Stage 5: Suicidal thoughts and/or suicidal behavior
The last phase of the phase model is particularly dangerous. In this, memories of suicide occur more frequently or can even lead to suicidal behavior. Hopelessness often shapes thinking and feeling. Here it is extremely important to confide in fellow human beings so that help can come from outside. Most people who are in this phase can only find a way out of depression with professional help.
Can you overcome depression on your own?
If you have the impression that you are noticing individual symptoms or even entire phases in yourself, you should definitely seek professional help. Only a professional can really help to assess the state of mental health and initiate appropriate measures.

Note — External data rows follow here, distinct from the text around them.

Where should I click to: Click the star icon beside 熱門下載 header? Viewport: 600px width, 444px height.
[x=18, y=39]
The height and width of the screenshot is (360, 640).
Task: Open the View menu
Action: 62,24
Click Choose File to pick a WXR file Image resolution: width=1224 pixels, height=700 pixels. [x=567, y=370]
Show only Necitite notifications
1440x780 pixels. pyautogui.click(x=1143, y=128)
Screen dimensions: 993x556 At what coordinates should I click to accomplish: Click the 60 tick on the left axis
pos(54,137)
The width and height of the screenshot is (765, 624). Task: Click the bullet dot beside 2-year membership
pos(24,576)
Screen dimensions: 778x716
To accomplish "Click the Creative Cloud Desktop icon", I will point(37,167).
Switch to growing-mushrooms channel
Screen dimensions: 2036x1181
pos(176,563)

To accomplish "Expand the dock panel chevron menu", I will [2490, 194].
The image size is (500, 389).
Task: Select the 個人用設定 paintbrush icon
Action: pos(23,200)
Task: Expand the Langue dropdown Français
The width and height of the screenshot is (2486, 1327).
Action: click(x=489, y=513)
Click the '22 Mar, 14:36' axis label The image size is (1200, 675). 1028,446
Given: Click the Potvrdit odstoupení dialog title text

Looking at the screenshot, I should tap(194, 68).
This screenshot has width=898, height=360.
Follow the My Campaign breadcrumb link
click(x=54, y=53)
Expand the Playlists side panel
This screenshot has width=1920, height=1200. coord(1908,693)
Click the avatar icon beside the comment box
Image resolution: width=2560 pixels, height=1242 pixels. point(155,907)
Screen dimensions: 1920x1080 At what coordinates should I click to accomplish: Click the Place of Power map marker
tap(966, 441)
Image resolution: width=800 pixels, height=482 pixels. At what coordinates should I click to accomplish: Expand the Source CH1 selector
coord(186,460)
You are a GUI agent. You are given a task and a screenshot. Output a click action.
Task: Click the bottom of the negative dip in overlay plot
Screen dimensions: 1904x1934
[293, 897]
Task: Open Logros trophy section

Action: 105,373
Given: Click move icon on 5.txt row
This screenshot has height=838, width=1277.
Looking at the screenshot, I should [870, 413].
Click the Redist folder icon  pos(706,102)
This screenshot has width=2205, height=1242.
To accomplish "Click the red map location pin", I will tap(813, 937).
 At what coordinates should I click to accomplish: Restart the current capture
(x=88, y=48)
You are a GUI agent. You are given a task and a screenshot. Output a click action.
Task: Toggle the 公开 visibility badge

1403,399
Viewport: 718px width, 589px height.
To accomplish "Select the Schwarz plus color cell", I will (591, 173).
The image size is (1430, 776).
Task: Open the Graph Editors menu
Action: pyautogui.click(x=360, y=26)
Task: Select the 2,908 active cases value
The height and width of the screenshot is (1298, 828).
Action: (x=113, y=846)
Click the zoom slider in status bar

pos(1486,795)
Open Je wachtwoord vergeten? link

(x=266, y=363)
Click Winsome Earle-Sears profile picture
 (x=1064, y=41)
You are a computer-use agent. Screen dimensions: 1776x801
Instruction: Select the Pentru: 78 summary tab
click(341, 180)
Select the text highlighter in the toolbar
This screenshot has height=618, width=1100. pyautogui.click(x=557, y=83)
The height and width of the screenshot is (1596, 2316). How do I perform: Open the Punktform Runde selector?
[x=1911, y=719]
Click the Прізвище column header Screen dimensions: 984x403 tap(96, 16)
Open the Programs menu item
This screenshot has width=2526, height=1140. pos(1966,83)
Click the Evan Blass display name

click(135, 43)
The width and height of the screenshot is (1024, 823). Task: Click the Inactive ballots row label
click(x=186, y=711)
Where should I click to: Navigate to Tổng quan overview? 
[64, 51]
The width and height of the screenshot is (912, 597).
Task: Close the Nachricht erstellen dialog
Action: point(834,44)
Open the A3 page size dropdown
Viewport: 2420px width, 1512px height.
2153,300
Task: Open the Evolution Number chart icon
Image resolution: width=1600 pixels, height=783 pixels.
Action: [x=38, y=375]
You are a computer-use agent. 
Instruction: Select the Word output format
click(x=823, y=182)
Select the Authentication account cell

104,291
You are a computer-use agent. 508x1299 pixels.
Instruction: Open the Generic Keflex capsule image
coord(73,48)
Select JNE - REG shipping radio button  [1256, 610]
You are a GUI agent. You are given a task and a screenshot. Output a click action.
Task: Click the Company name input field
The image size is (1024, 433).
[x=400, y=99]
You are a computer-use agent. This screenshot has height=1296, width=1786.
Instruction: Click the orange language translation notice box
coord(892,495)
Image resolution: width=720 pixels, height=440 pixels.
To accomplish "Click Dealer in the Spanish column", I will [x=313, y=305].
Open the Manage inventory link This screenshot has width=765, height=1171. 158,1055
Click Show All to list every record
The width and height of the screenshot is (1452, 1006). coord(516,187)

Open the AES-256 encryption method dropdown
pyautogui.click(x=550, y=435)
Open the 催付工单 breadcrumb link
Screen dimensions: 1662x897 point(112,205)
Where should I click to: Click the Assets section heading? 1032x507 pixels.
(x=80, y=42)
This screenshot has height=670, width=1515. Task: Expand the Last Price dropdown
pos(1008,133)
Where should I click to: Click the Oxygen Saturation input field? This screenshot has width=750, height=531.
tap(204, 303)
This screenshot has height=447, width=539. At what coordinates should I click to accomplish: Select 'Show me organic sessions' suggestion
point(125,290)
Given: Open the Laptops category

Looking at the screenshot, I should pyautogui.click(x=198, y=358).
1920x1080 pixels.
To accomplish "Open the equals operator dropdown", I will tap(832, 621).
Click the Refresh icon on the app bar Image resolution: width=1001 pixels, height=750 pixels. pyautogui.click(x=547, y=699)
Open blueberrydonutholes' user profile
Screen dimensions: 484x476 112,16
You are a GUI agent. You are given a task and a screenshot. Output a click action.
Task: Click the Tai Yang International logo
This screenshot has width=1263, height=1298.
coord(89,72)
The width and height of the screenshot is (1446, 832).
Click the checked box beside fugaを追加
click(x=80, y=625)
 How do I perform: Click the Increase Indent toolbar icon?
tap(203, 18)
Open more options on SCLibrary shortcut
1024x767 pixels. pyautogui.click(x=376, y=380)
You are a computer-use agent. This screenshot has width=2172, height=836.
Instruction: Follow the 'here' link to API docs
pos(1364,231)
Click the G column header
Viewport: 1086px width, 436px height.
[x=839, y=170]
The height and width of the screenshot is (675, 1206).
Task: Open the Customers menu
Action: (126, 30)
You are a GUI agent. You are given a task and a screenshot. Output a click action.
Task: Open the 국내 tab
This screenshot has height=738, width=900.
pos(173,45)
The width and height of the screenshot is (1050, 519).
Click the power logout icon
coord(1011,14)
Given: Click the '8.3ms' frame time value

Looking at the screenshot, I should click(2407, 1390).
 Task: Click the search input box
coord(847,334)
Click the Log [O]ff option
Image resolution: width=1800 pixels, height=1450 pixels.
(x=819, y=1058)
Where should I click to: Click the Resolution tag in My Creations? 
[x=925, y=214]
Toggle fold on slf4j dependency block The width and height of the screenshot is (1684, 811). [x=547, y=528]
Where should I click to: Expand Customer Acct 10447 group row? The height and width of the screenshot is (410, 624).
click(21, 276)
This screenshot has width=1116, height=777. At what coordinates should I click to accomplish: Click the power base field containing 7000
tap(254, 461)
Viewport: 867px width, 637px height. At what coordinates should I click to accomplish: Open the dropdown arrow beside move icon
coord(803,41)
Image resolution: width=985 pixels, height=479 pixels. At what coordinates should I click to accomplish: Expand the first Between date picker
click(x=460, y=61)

However, people suffering from depression should not hope that a single appointment with a therapist will bring about an immediate cure. Just like a mental illness itself, its healing is usually also a process. It can be very helpful to actively involve people you trust in this process and also to seek conversations and exchanges in your private life.
For the talks and possible measures discussed with the therapist, those affected need their own strength to perceive and implement them anyway. A mental illness is in no way inferior to a physical illness and should therefore never be taken lightly – and certainly not a reason for feeling ashamed.